*Exercise*:
Go to the line with "Task: Open the Favoritos menu" in the records below, then output it and each following line exactly, up to and including the line with "You are a computer-use". Skip pictures and add nothing.

*Records*:
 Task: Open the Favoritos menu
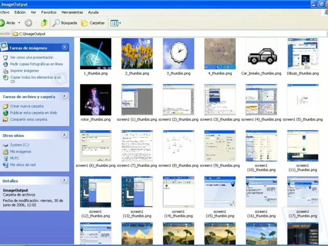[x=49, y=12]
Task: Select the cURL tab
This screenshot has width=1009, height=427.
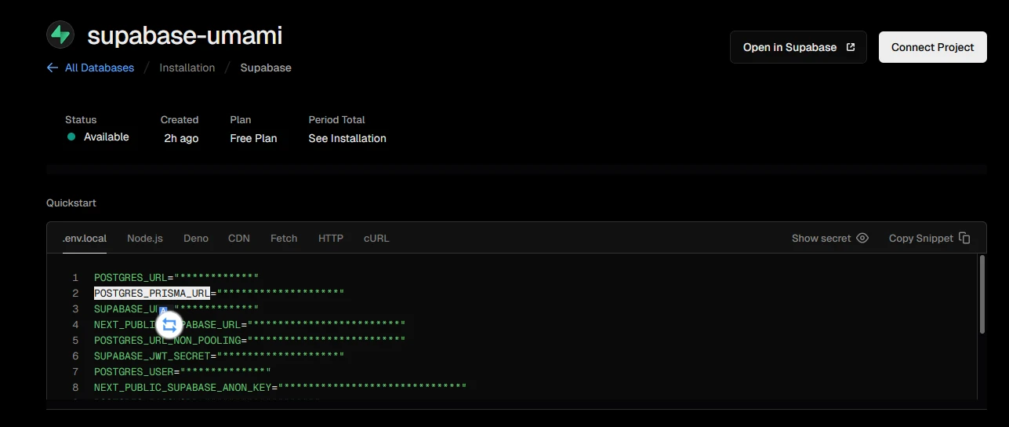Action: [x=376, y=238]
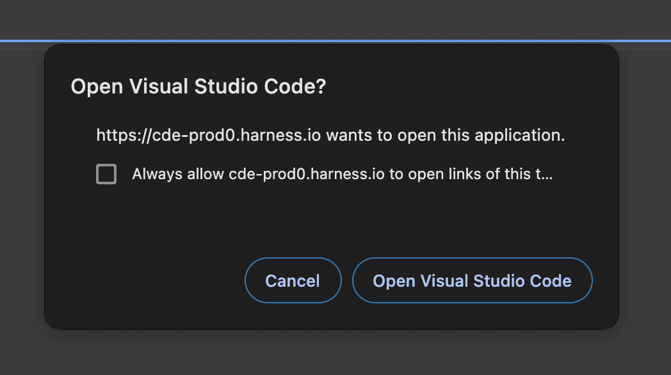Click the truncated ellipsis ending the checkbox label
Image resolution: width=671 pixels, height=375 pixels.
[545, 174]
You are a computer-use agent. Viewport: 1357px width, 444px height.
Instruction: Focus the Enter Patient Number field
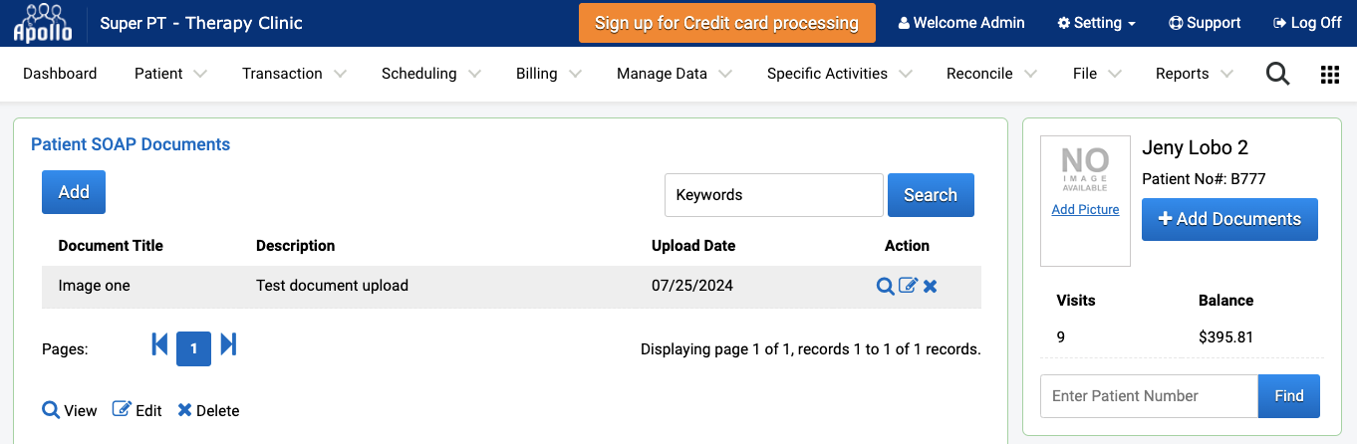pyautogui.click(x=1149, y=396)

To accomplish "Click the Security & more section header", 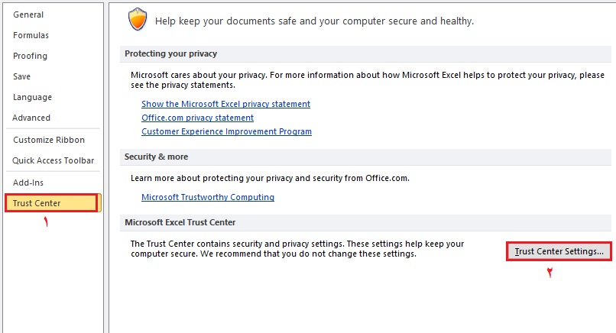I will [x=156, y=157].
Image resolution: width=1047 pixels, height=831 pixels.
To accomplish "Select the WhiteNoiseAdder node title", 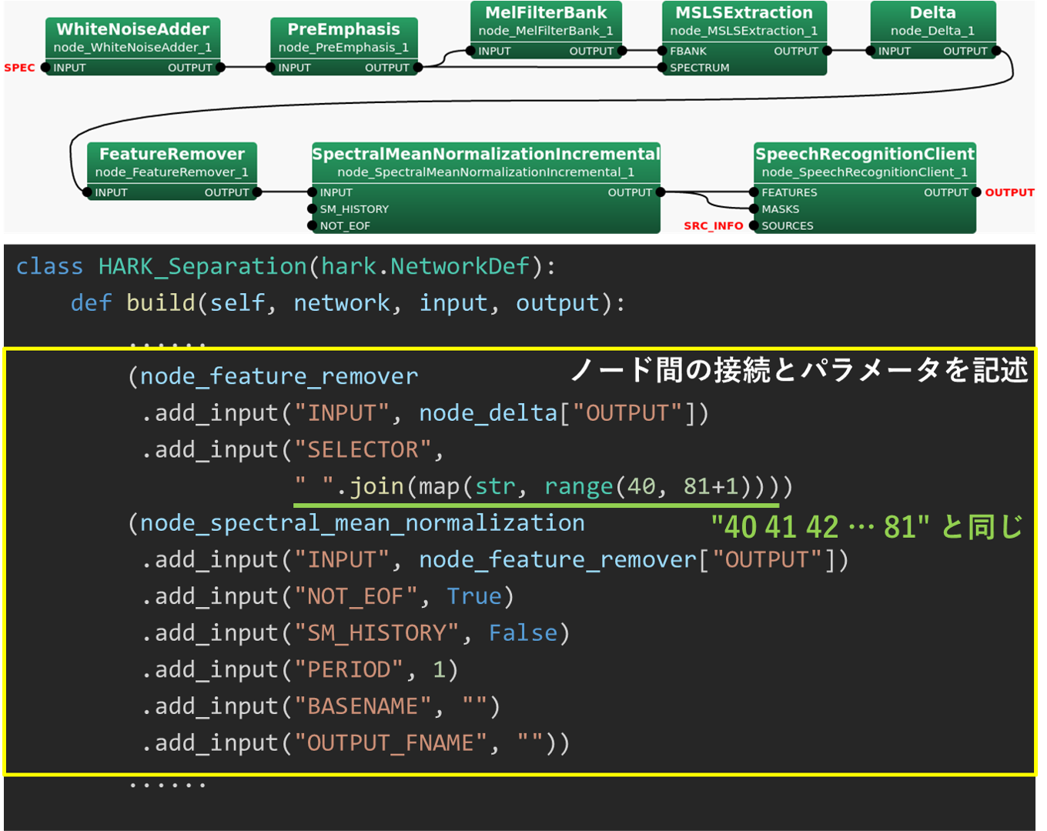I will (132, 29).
==
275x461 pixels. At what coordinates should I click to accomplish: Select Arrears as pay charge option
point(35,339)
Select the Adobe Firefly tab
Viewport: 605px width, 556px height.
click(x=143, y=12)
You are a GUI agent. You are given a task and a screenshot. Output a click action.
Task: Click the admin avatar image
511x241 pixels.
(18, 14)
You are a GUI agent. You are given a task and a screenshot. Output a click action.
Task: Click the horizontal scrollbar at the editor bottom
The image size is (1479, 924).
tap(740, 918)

*Output below*:
 Task: Open the Favoritos menu
[x=49, y=12]
Task: Select the cURL tab
This screenshot has width=1009, height=427.
Action: [x=376, y=238]
Click the truncated ellipsis ending the checkbox label
Image resolution: width=671 pixels, height=375 pixels.
[545, 174]
You are a computer-use agent. Viewport: 1357px width, 444px height.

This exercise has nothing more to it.